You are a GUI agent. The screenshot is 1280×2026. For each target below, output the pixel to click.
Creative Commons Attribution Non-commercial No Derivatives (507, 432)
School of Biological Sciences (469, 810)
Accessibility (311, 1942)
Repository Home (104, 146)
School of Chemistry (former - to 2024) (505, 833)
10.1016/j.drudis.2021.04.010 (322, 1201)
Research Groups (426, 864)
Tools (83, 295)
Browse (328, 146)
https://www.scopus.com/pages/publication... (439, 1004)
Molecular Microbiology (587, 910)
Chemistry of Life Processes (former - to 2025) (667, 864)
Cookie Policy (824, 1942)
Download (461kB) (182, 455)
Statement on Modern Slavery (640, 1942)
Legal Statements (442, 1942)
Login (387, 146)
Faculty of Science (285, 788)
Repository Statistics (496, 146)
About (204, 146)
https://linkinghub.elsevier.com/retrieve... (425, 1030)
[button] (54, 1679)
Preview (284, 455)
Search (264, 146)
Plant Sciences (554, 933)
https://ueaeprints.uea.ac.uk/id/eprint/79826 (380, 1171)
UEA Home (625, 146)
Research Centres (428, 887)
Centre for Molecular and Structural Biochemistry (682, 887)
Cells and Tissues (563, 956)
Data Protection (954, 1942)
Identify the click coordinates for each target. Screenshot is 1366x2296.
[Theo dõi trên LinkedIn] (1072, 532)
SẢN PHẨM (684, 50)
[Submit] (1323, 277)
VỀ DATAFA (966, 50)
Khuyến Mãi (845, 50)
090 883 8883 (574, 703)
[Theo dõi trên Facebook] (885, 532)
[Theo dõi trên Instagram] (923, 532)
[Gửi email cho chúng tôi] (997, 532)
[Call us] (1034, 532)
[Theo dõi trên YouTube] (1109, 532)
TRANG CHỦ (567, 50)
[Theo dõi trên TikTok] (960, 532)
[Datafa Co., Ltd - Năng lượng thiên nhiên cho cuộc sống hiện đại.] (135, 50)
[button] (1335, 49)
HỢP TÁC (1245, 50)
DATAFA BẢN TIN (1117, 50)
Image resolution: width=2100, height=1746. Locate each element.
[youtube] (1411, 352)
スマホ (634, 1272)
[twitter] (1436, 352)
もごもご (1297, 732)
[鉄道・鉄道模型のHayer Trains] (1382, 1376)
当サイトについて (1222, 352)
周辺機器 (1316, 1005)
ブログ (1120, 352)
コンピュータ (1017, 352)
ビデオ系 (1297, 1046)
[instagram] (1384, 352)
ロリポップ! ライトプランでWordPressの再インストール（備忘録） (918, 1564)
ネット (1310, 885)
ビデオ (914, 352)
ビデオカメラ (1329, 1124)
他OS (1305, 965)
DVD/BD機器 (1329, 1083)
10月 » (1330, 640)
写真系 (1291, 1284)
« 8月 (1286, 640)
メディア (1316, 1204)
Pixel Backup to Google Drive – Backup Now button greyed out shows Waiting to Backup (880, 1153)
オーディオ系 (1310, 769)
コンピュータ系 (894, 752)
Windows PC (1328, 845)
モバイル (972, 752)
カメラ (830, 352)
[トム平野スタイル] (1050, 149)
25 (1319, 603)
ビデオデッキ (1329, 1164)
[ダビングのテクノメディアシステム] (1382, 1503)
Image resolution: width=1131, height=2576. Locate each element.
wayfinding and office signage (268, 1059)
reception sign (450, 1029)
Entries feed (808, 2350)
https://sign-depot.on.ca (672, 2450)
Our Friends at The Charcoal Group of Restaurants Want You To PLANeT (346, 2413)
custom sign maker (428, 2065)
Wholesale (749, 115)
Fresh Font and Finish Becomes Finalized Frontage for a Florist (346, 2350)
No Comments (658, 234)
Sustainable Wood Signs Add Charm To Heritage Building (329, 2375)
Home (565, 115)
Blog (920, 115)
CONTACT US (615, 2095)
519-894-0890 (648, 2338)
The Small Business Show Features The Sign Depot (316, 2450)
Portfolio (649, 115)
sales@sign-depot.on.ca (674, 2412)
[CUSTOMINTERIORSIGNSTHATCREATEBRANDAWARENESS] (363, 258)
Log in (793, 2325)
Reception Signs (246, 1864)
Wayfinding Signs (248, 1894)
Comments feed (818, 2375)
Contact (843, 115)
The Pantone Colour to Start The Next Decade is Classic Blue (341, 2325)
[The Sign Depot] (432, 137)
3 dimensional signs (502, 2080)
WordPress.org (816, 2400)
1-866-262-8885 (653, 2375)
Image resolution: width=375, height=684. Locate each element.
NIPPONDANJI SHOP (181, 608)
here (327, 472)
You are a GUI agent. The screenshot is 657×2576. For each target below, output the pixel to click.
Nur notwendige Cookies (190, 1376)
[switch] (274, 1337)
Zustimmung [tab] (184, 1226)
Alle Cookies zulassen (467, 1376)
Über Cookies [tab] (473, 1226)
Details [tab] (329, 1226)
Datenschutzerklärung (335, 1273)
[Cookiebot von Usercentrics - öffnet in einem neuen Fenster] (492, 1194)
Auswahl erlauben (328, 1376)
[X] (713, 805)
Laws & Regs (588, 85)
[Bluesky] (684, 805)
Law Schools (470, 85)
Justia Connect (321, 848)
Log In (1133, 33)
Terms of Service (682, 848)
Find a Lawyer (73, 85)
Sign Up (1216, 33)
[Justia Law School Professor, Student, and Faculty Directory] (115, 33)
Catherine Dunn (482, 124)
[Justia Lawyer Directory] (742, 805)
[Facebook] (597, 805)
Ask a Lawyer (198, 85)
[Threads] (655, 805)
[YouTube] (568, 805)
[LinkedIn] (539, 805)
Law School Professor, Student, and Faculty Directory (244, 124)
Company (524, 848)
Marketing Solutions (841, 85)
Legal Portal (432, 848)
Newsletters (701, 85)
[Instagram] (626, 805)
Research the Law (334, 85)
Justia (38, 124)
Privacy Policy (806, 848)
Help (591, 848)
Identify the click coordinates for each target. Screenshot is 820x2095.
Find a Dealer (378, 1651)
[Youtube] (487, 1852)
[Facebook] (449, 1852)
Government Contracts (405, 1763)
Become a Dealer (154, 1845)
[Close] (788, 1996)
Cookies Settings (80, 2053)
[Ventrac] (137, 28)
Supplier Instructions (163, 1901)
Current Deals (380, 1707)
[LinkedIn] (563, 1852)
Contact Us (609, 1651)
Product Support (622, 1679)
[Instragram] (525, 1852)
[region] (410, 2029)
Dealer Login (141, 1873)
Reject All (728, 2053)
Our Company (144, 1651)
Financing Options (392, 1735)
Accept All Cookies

|---|

WORK TO COMPLETE
In the records above, find the line with "[Theo dõi trên TikTok] (960, 532)"; write out exactly that line and each one after it, stopping after the line with "ビデオデッキ (1329, 1164)".

TASK ANSWER
[Theo dõi trên TikTok] (960, 532)
[Datafa Co., Ltd - Năng lượng thiên nhiên cho cuộc sống hiện đại.] (135, 50)
[button] (1335, 49)
HỢP TÁC (1245, 50)
DATAFA BẢN TIN (1117, 50)
Image resolution: width=2100, height=1746. Locate each element.
[youtube] (1411, 352)
スマホ (634, 1272)
[twitter] (1436, 352)
もごもご (1297, 732)
[鉄道・鉄道模型のHayer Trains] (1382, 1376)
当サイトについて (1222, 352)
周辺機器 (1316, 1005)
ブログ (1120, 352)
コンピュータ (1017, 352)
ビデオ系 (1297, 1046)
[instagram] (1384, 352)
ロリポップ! ライトプランでWordPressの再インストール（備忘録） (918, 1564)
ネット (1310, 885)
ビデオ (914, 352)
ビデオカメラ (1329, 1124)
他OS (1305, 965)
DVD/BD機器 (1329, 1083)
10月 » (1330, 640)
写真系 (1291, 1284)
« 8月 (1286, 640)
メディア (1316, 1204)
Pixel Backup to Google Drive – Backup Now button greyed out shows Waiting to Backup (880, 1153)
オーディオ系 (1310, 769)
コンピュータ系 (894, 752)
Windows PC (1328, 845)
モバイル (972, 752)
カメラ (830, 352)
[トム平野スタイル] (1050, 149)
25 (1319, 603)
ビデオデッキ (1329, 1164)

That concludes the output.